Esta mañana, como todos los jueves de este curso, me
tocaba vigilancia de recreo. Una compañera y yo hemos subido a los campos de
deporte paseando para comprobar que todo estaba en orden y que los alumnos y
alumnas jugaban y hacían deporte a gusto sin dirimir sus diferencias por métodos
que poco tuvieran que ver con el dialogo.
Cuando ya estábamos
cerca, un grupito de chicas de 2º de ESO, de las que hacen que pienses que
merece la pena tu trabajo, se han acercado y me han rodeado como suelen en
estos casos para demostrarte un cariño que ya notas en clase en su forma de
tratarte, en su comportamiento o en sus
miradas.

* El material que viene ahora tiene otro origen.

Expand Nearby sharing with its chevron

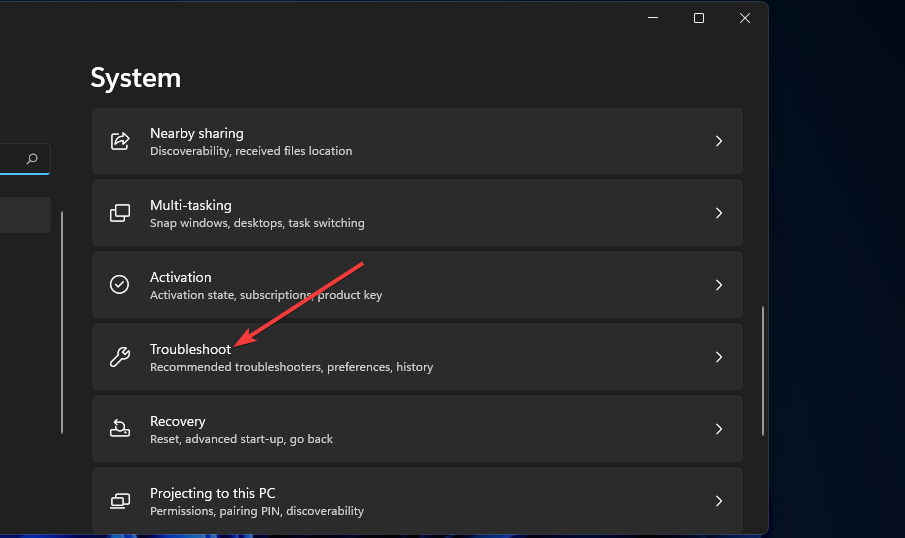point(718,141)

Estaba en ello cuando de otro de al lado, unos metros más allá,
se ha acercado otra chica a la que no le doy clase y con la que nos saludamos
por los pasillos como con otros muchos alumnos de la escuela, acompañada por su
correspondiente pandilla. Quería hablar conmigo.
Al llegar a mi lado
me ha preguntado cuando podía atenderla en algún otro momento un día de estos.
Le he dicho que en cualquier recreo o hueco que yo tuviera libre, que sabía que
podía contar conmigo. Entonces me ha contado su problema allí delante de todas
sus amigas.
- Es que ¿sabes? Tu
libro de Juanito, el que me dedicaste, se lo presté a una amiga.
- Y te lo ha
perdido – le he cortado yo enseguida.
- No. –me ha
respondido la chica. Pero me he comprado otro.
- Entonces ¿qué ha
pasado? ¿Se lo has regalado?
- Es que tiene un
perro y se lo ha comido.
Lógicamente nos
hemos reído todas las personas que estábamos allí y a mí me ha quedado esa
sensación que pocos escritores han debido tener. Sabía que el libro ha sido un
éxito y que hasta la 2ª edición debe estar a punto de agotarse, pero jamás
había ni siquiera imaginado que pudiera gustarle a los perros. Tal vez proponga
una nueva edición, eso sí, ésta exclusiva para canes.
Ha sido divertido y
hemos quedado para dedicarle con todo cariño el nuevo. ¡Cómo nos hemos reído!